As our quarantine comes to a very, very slow close, things have shifted. I am now (slowly) seeing this as a gift, an opportunity. I am grateful as the kid's symptoms have been mild, more like the common cold. And although I was fully exposed, I did not get it (tested negative twice). They have been locked down together for over 11 days and have fully turned toward each other. Playing, singing, dancing, talking, all while being continually fed by their over-anxious mother.
This is likely the last time in a long time the three will be together in this way. Sebastien and Dominic are on the edge of taking flight and will soon leave the nest, giving Naomi the experience of being an only child. They have eloquently accepted this predicament, and the gift has been a profound, connecting experience. How they have risen in this brings tears to my eyes. The bonding and closeness I have witnessed trumps any amazon gift I could receive.

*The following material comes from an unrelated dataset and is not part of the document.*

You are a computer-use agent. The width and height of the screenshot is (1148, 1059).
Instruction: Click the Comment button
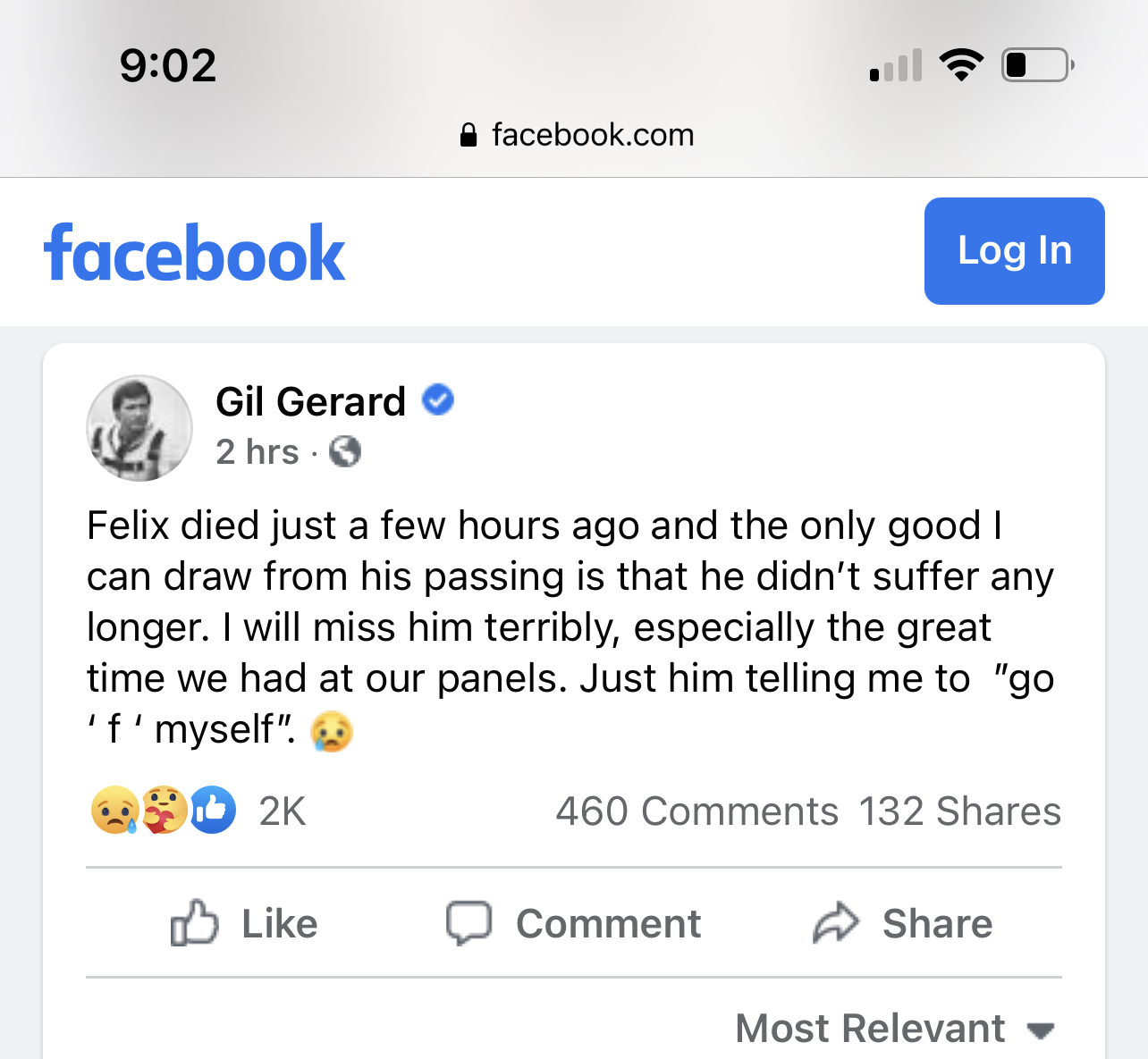pyautogui.click(x=573, y=923)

Joseph Campbell says that "If you can see your path laid out in front of you step by step, you know it's not your path. Your own path you make with every step you take. That's why it's your path." Their life experiences include, but are not limited to, a cleft palate, multiple moves, anaphylactic shock, divorce, the death of thei,r step-father , loss of of grad 2020, and now contracting COVID 19. Resilence is an integral part of their character, and these events are just steps along their path.
I am looking forward to 2021. Change is afoot, optimism is in the air as vaccinations arrive, and hugs are imminent! Farwell 2020, and hello and a big welcome to 2021 and the next steps along all of our paths.
May you all be safe, be happy, be healthy and live with ease.